Co z perspektywą? Biohazard Declassified wspominał o unikalnym trybie z widokiem zza pleców, a to narracji byłby wolniejszy od Resident Evil 2 (2019). Do informacji odniósł się Dusk Golem i napisałe na eXtwitterze: "Potwierdzam prace nad Resident Evil 1. Gra pojawi się w 2026 roku na 30.rocznicę serii" - czy to pewne info? Golem rzadko się mylił w kwestiach wycieków. Realnie mamy spore szanse na trzeci powrót do przeklętej rezydencji Spencera. Z materiałów BD wynika, że powrócą Crimson Hedy, czyli zombie, które powstały po czasowym letargu. Stąd remake z 2002 roku były tylko dwa sposoby na pozbycie się truposza - odstrzelenie łba lub spalenie. Łącząc te wszystkie kropki pokrywają się wpisy Golema o dłuższym oczekiwaniu na Resident Evil 9. Capcom w przyszłym roku zapowie dziewiątkę i wyda drugi remake "jedynki". Dobrze, może nastał ten czas, abym Wam odpowiedział na pytanie postawione w tytule tekstu.
Potrzebna renowacja
Resident Evil (2026), jeśli faktycznie powstaje, bez wątpienia odniesie sukces. Od wydania pierwszej renowacji minęły 24 lata. Pojawienie się RE1 w przyszłym roku to 30. rocznica marki i ćwierćwiecze REnowacji pamiętającej Nintendo GameCube. Co więc z koncepcją? Najbezpieczniej byłoby opracowanie gry w standardzie Resi2 (2019) i wykorzystującej REX Engine.

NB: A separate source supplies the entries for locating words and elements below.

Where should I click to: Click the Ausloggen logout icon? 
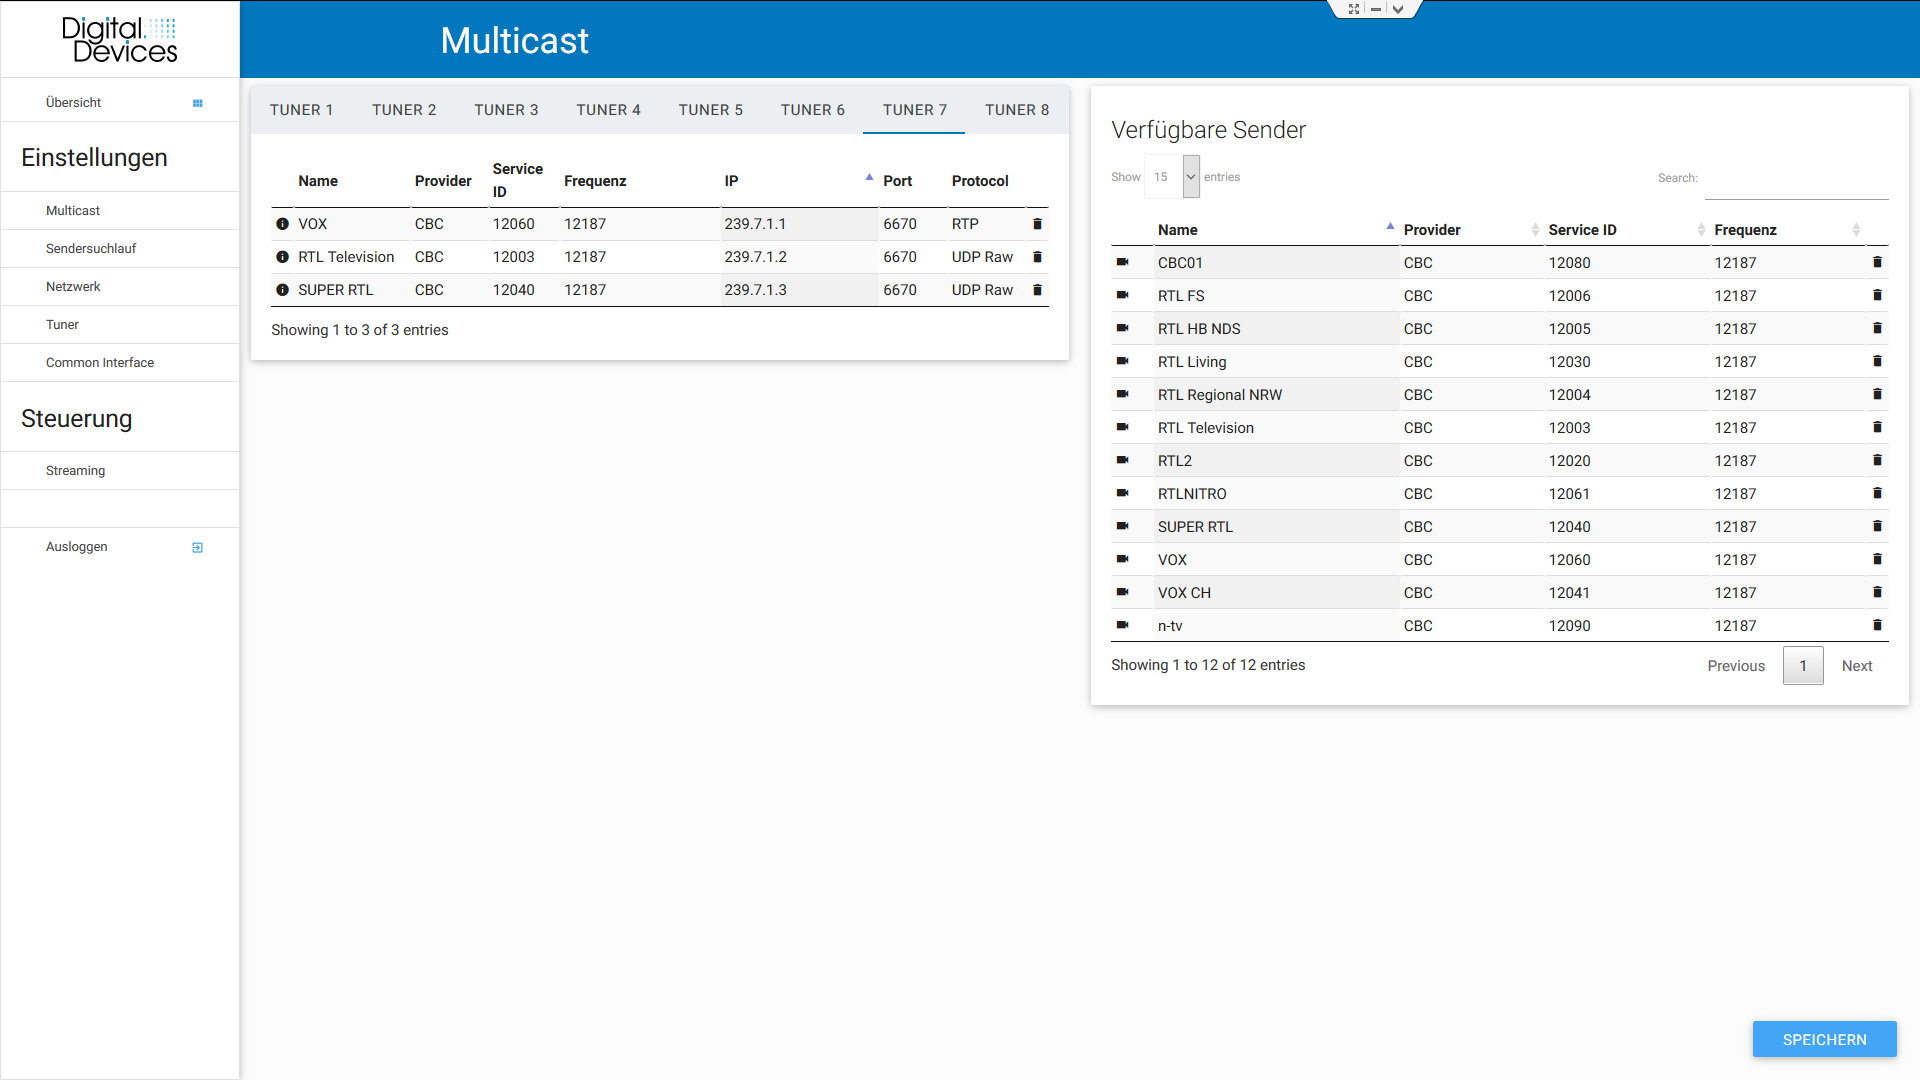pos(197,547)
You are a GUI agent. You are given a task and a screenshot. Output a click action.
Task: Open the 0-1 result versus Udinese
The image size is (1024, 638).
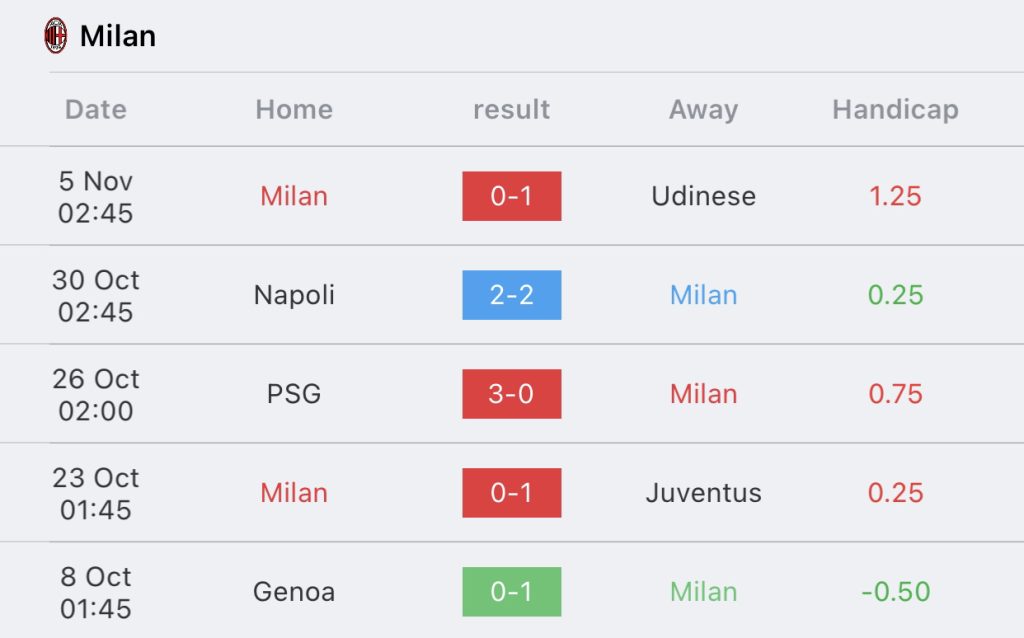point(511,196)
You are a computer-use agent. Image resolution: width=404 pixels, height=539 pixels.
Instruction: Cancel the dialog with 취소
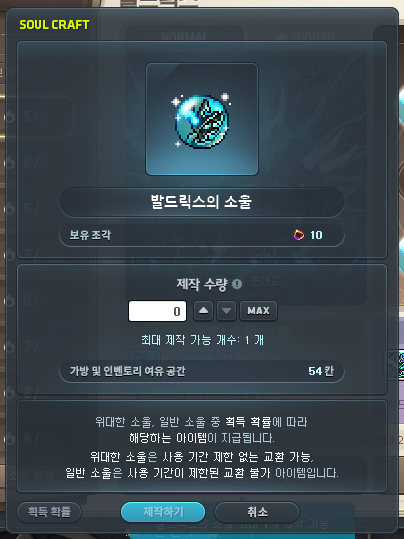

Z drugiej strony udało się pochwycić horror w pierwszoosobowym Resident Evil 7. Niezależnie od decyzji studia o jakość efektu końcowego nie musimy się zamartwiać. Muszę jeszcze powrócić do genialnego remake, tego już obecnego na rynku od kilkunastu lat. To horror niemal doskonały, który z poszanowaniem oryginalnej koncepcji uzupełnia jej wizualne braki. Gdy Resident Evil stanowi muzealne doświadczenie, jej starszy o sześć lat remake wypełnia główne zadanie projektu - straszy, angażuje i zachwyca. Niestety, nie wszystkim. Problemem nie jest warstwa artystyczna, bowiem tytuj nigdy nie usłyszałem słów krytycznych. Kłopot tkwi w mechanice. Nie każdy współczesny gracz odnajdzie się w tych schemacie. Ten wymaga nauki, bo jego geneza tkwi w połowie lat dziewięćdziesiątych. Zadaniem drugiego remake'u jest zatem promocja i lekcja niezwykłej historii. O zagubionym w głębi lasu oddziale walczącym o prawdę. I o przetrwanie. Na tym polega survival-horror. Ciągle go potrzebujemy.